Une mauvaise rencontre dans un jardin privé
Son aventure la plus grisante reste celle de l'été 1998 où, seul et sans assistance pendant deux mois, il nage le tour des 14 grands lacs de Suisse en tirant ses affaires sur un petit radeau, soit plus de 650 km en 2 mois. Il se ravitaille dans les supermarchés et dort où il y a de la place, à ses risques et périls: une nuit, arrivé par erreur sur une propriété privée, il manque de se faire croquer par les chiens de garde de la maison.
Ce vécu riche en anecdotes et en exploits insolites fascine et, en l'écoutant, on se demande quel vécu serait de nature à le fasciner lui, Didier Kalbfuss. La question semble surprendre cet homme qui a côtoyé des aînés toute sa vie, jusqu'à devenir aujourd'hui directeur de la partie pôle grand âge au sein de la Fondation Ebenezer.
«Je suis admiratif de ceux qui ont un projet et vont au bout de leur idée, répond-il posément. Je suis aussi très sensible au vécu des gens, à leur histoire de vie. On caricature souvent le passé des uns et des autres en tenant compte de leur physique, mais il n'y a rien de plus faux, surtout concernant les aînés, dont le physique et la mobilité, quand ce ne sont pas les capacités cognitives, sont souvent altérées par le poids des ans. Or quand vous discutez avec eux ou leur famille pour savoir qui ils étaient, vous faites des découvertes extraordinaires.»
Il veut frapper un dernier grand coup
Didier Kalbfuss a associé des causes qui lui tenaient à coeur à la plupart de ses aventures. La prochaine, qui sera sans doute sa dernière grande odyssée, vise justement à récolter des fonds afin d’offrir des moments conviviaux aux aînés de la Vallée d’Illiez. Son projet, à la fois original et exigeant, est à l'image de tous ceux que cet homme au coeur solide et généreux a accomplis par le passé:
Un périple que le Vaudois concrétisera en avril 2026 ou au printemps suivant, quand il se sentira prêt et que les conditions d'enneigement seront optimales. «J'ai acquis assez d'expérience pour savoir exactement ce que je dois faire et comment mon corps va réagir», assure celui qui aura finalement passé toute sa vie à faire l'apprentissage de lui-même.
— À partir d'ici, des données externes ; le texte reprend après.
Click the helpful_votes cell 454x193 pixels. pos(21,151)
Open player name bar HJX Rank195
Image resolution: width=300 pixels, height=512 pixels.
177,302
Il en a retiré beaucoup de force, mis au service de ses projets sportifs, mais pas seulement. «J'ai appris à me faire confiance et à savoir comment je réagis dans une situation donnée. Cela m'a beaucoup aidé au travail, où je gère mes objectifs comme une épreuve d'endurance. Je sais qu'il faut y aller étape par étape pour atteindre le succès.»
Un 47e Morat-Fribourg
Ce grand sportif se connaît justement trop bien pour savoir qu'à 62 ans, son corps n'est plus aussi performant que par le passé. «Mes performances diminuent et ce n'est pas toujours facile à accepter, concède-t-il. Je comprends mieux ces aînés qui, sans avoir été des sportifs de haut niveau, disent que leur corps se péjore, se sentent moins bien et qui, pour certains, expriment le souhait de pouvoir s'en aller.»
Même si ses qualités athlétiques diminuent, le Vaudois garde une passion intacte pour l'exercice et les objectifs sportifs continuent de rythmer chacune de ses foulées. Le jour de notre rencontre à Morges, il n'a d'ailleurs pas oublié de prendre avec lui ses affaires de sport pour aller courir ensuite au bord du lac, et se préparer à la course Morat-Firbourg, une épreuve à laquelle il participera pour la 47e fois consécutive ce dimanche.